Huh, that just looks like 8mm pitch 30mm width gates belt, that's not even close to blower belt drive stuff. Hmm, I'll definitely look at that, belt drive is very appealing due to it's quietness. I wonder if that's the 1.5" Harley belt drive.


----------



## frodus (Apr 12, 2008)

Something to check out as well:
http://www.evalbum.com/1396


----------



## Farfle (Jan 16, 2011)

Huh, v pitch toothed belts. Looking more and more positive towards belt drive. And after doing one astro drive I'm kinda addicted to the turbine noise they make. Will price out gates belts options vs the v toothed belts. Thanks for all the suggestions guys.


----------



## tylerwatts (Feb 9, 2012)

Wow Farfle you've almost hi-jacked my plans! Though I will be converting an swb Rav4, and using the AC24LS motors with their AT1200 transaxles directly onto each axle to the drive wheels. Hope to get a simplistic traction control by running 2 Curtis controllers in parallel through this set-up also, though I can't get my blasted Rav to break traction with its current drivetrain - 2.0 D4-D turbo diesel chipped with estimated 300Nm peak through it's lower gears. Only in the wet will first break traction, and that is with considerable gear reduction, but the the 225 R18 tyres are pretty sticky too!

Working from the motor specs though, these should provide a very good drive set-up.

I like your plans to link to the transfer box, gives you low/hi selection, or a 2 speed box! Only concern I have is being able to switch between the two, I've always known you need to slow down a 4wd to switch between low and high range, to say ~50km/h or ~30mph for the benefit of the transmission, though if your controllers will match the motor speed with the gear being selected (tricky, but not too much so with only 2 ratios) the the gears will engage beautifully. The problem being that the transfer box does not have synchros etc, making it stronger, but harder to change gears.

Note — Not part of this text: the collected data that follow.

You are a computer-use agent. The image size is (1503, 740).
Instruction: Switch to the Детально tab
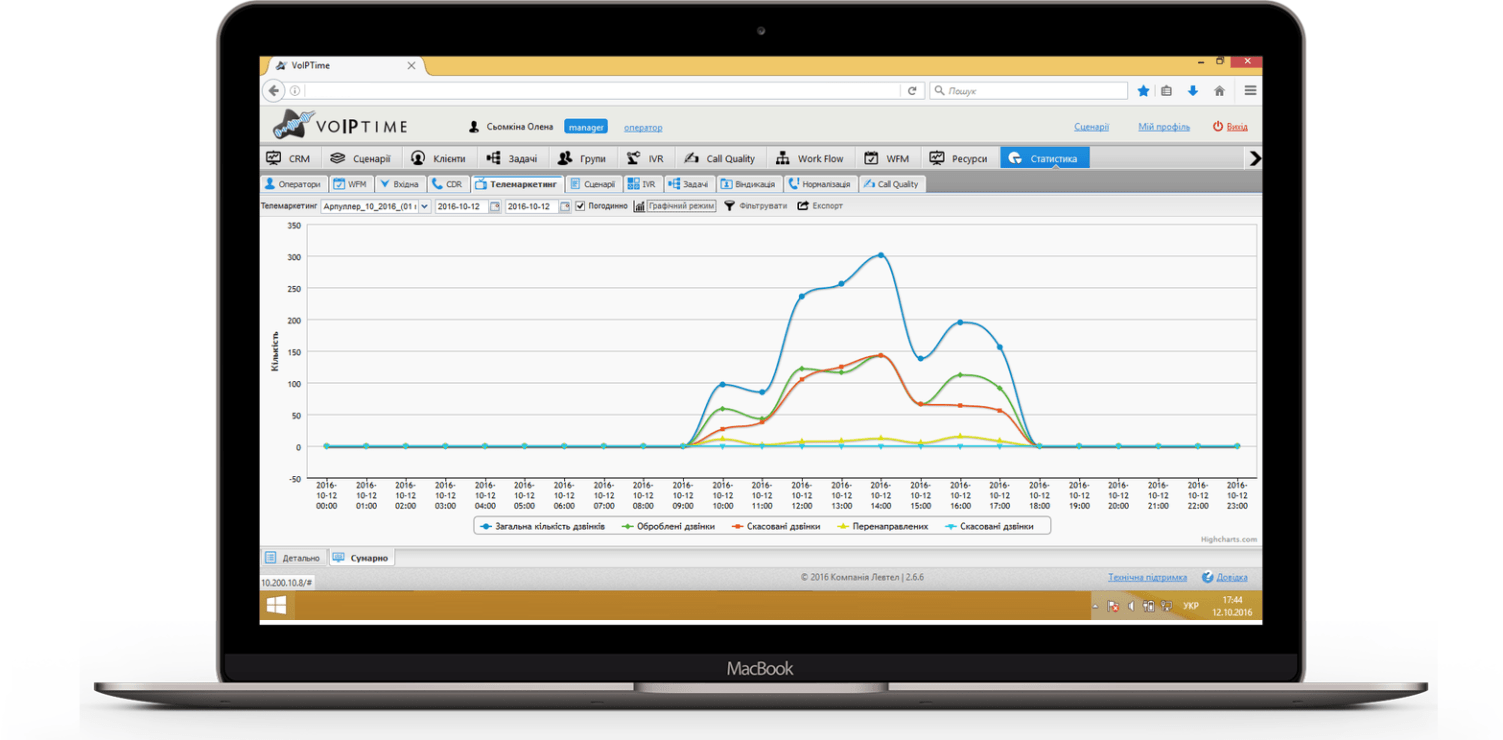tap(293, 558)
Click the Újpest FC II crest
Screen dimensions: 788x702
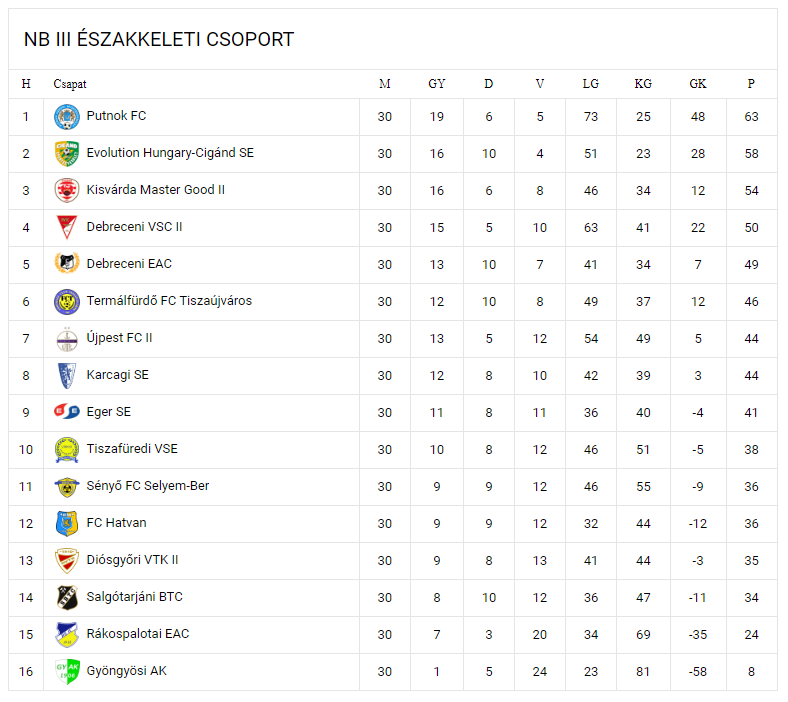pyautogui.click(x=67, y=338)
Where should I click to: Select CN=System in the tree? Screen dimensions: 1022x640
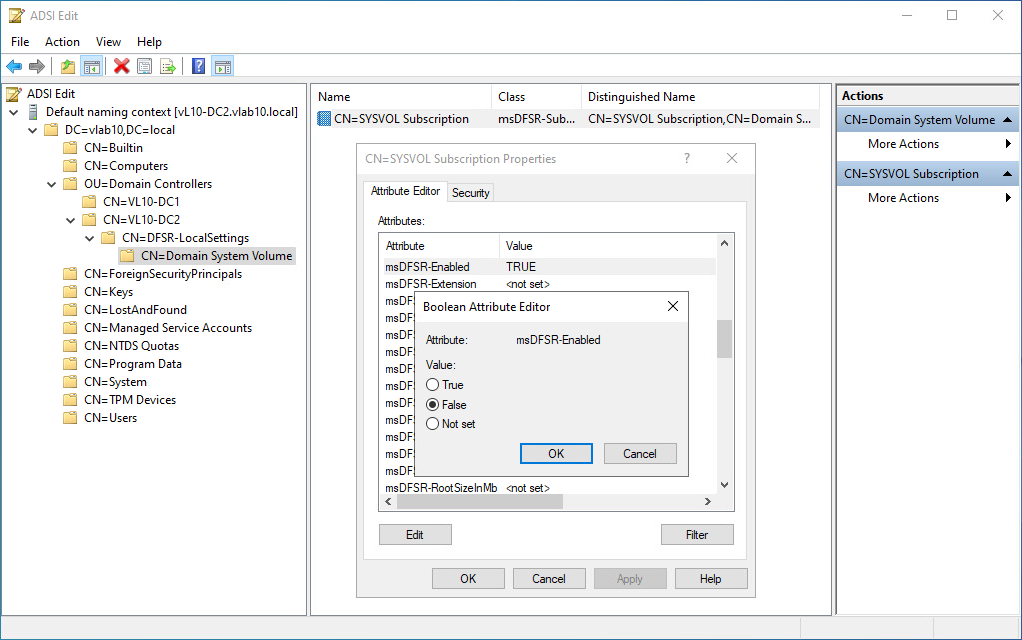point(115,382)
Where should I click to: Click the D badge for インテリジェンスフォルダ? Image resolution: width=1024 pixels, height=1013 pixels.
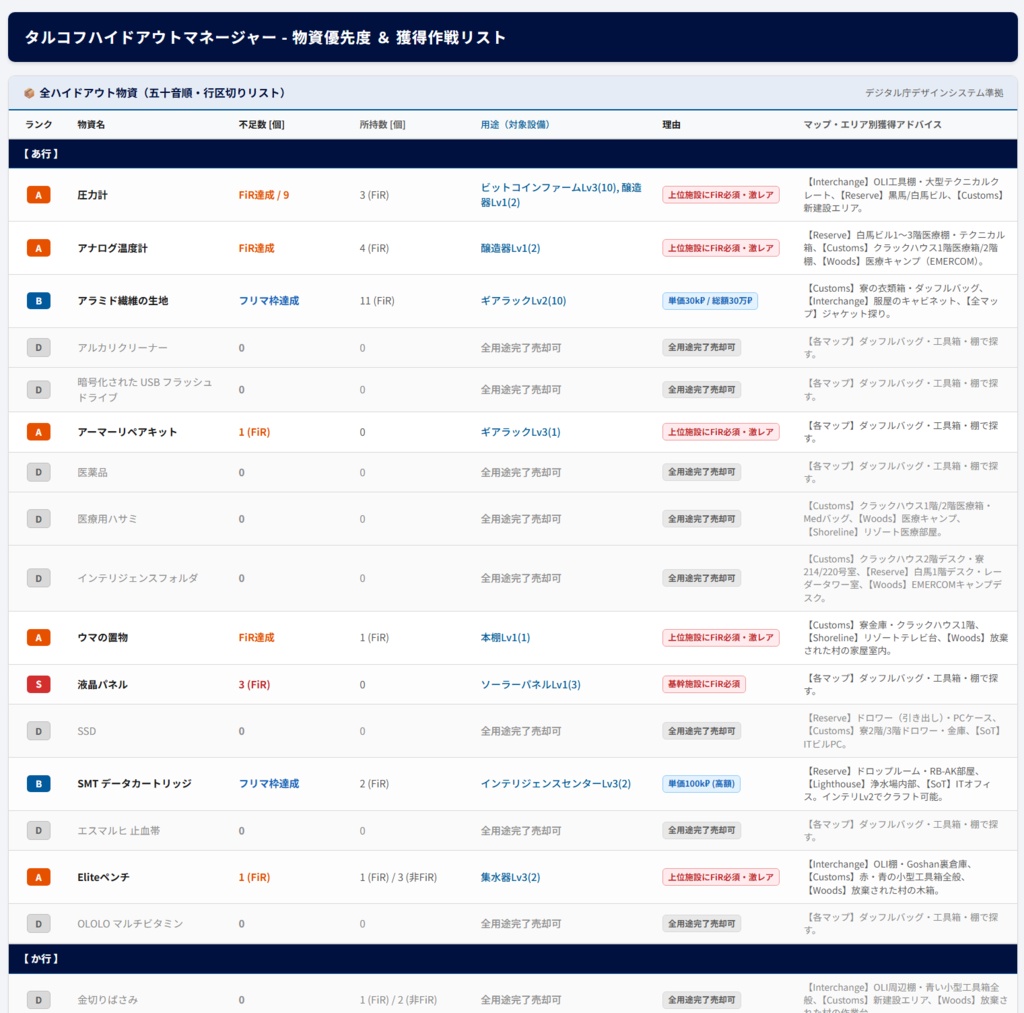tap(39, 578)
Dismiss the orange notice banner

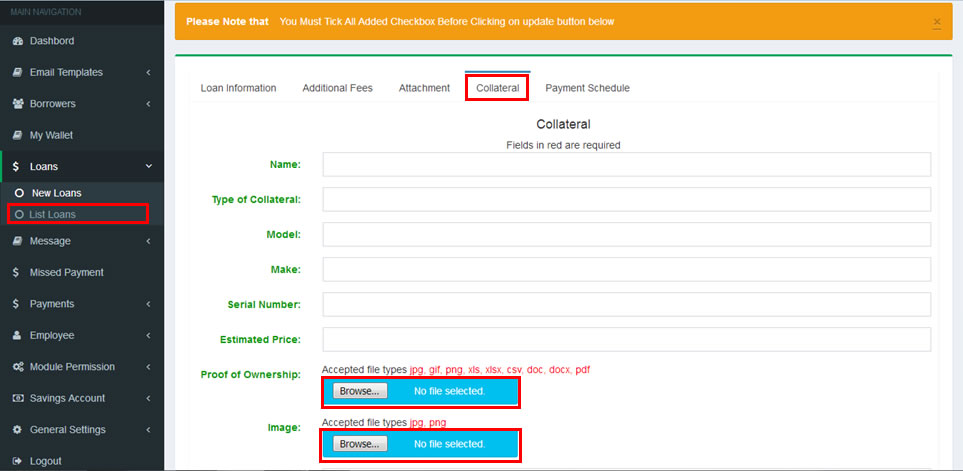tap(936, 21)
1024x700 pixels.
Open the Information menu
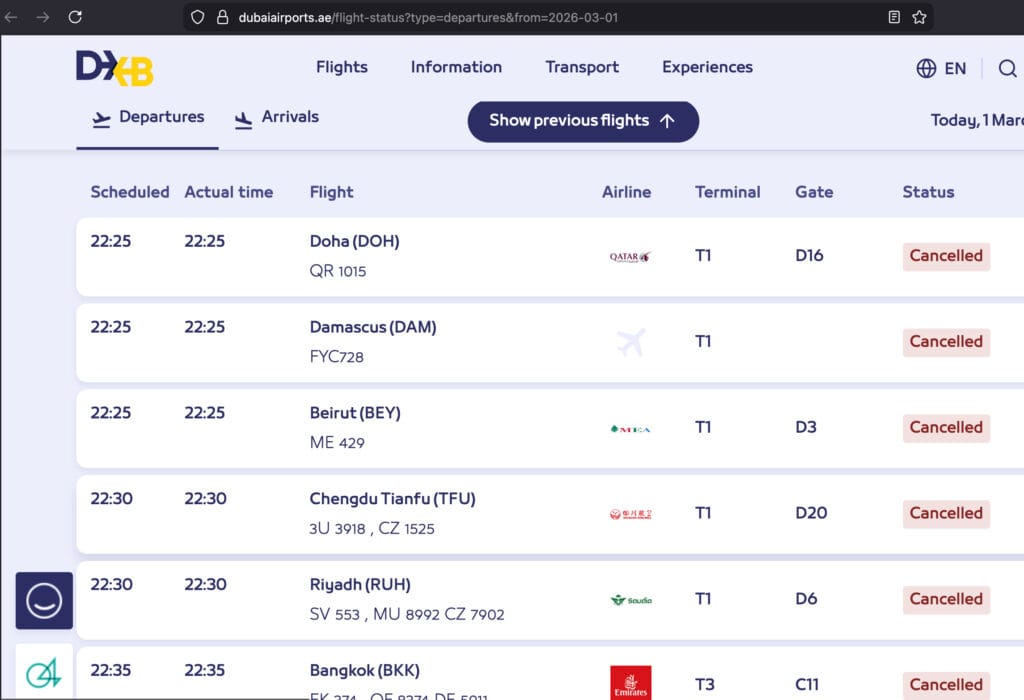click(x=456, y=67)
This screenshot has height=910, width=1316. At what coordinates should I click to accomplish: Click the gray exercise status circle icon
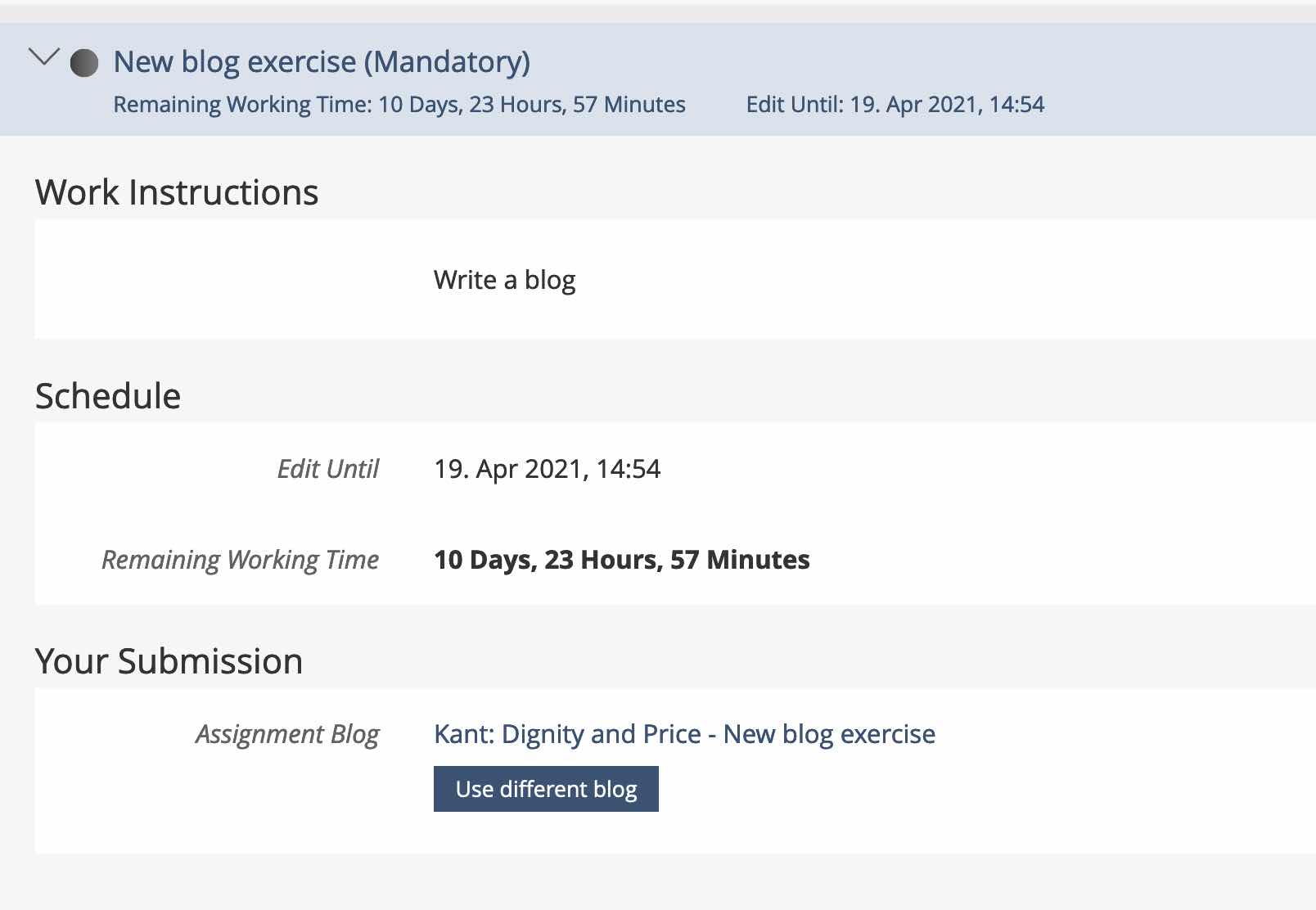tap(84, 63)
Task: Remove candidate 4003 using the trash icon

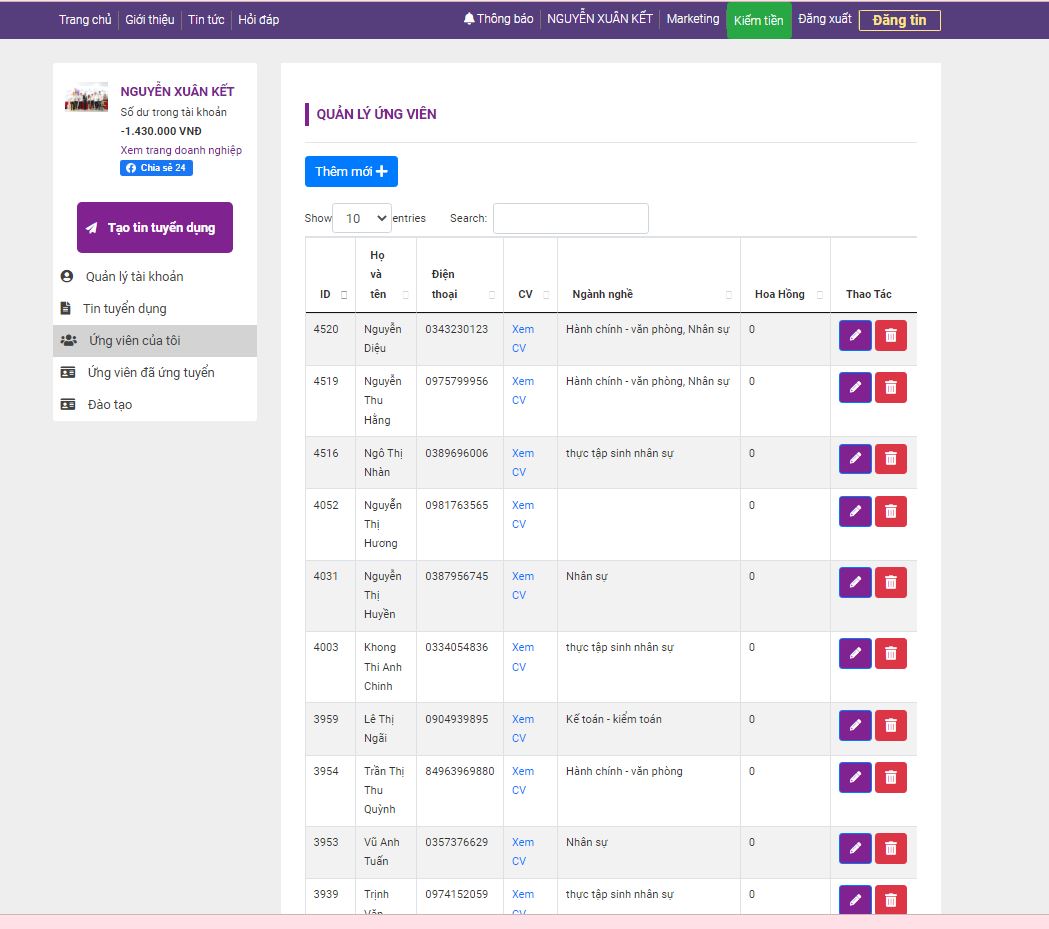Action: coord(891,654)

I look forward to reading your progress sir!


----------



## Farfle (Jan 16, 2011)

Looks like I'll be using a belt drive to link the two motors, I found that belt drives from Harley motorcycles come in 1-1/2" widths, and the large diameter (12"!) driven pulleys are pretty inexpensive.


----------



## Farfle (Jan 16, 2011)

Question for all of you, as far as Curtis controllers go, I have two options. There will be two motors, and two controllers:

Option 1: two 108v 300A controllers. 64.8 kw peak
Option 2: two 108v 550A controllers. 118.8 kw peak
Option 3: two 136V 650A controllers. 176.8 kw. Peak

The car weighs 2800 pounds and will probably stay under 3000 after conversion. How much do I need for 70 ish mph top speed and "perky" acceleration?


----------



## rwaudio (May 22, 2008)

Farfle said:


> Question for all of you, as far as Curtis controllers go, I have two options. There will be two motors, and two controllers:
> 
> Option 1: two 108v 300A controllers. 64.8 kw peak
> Option 2: two 108v 550A controllers. 118.8 kw peak
> ...


My 944 was definitely "perky" at 120kw and 2700lbs and could easily do 70. 
Option 2 or 3 would be the choice, but assuming you are referring to the 1238's aren't they both rated for the same voltage?


----------



## frodus (Apr 12, 2008)

1238-7xxx are 130V controllers, the 1238-6xxx are 108V controllers.


----------



## kerrymann (Feb 17, 2011)

Definitely going to follow your thread. I have always wanted to do a AWD dual motor conversion with one driving each axle. I was originally thinking of a higher power DC driving the rear and the AC up front. I also have 2 of the AC24LS sitting on my bench so needless to say I look forward to your build. 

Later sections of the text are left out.